EXERCISE OBJECTIVE:
Copy the listing word for word, from its first line through the line containing "Çevre (657, 108)", including both of those lines.

(Records in a dataset)
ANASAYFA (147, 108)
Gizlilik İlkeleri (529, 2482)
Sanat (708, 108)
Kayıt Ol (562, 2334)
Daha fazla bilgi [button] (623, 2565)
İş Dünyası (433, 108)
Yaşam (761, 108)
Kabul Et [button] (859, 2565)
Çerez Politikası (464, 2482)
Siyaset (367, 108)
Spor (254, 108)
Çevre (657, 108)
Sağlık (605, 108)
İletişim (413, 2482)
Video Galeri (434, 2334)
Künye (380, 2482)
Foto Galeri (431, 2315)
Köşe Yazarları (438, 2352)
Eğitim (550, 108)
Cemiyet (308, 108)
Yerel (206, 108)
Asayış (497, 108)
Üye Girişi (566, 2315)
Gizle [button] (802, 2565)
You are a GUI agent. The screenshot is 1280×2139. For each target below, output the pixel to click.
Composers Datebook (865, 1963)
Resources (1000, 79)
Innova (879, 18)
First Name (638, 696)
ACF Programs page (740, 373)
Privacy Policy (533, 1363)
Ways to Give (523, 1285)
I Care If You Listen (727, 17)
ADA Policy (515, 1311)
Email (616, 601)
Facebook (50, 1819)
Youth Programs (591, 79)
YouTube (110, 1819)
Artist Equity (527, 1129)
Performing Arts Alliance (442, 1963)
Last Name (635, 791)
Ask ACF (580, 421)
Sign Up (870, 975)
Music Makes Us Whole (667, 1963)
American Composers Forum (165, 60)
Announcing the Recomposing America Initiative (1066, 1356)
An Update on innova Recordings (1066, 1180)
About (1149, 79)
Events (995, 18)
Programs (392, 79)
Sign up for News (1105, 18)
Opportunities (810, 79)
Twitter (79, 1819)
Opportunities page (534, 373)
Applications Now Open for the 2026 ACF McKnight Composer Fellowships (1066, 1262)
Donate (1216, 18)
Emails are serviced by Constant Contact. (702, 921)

COMPLETE OUTPUT:
ANASAYFA (147, 108)
Gizlilik İlkeleri (529, 2482)
Sanat (708, 108)
Kayıt Ol (562, 2334)
Daha fazla bilgi [button] (623, 2565)
İş Dünyası (433, 108)
Yaşam (761, 108)
Kabul Et [button] (859, 2565)
Çerez Politikası (464, 2482)
Siyaset (367, 108)
Spor (254, 108)
Çevre (657, 108)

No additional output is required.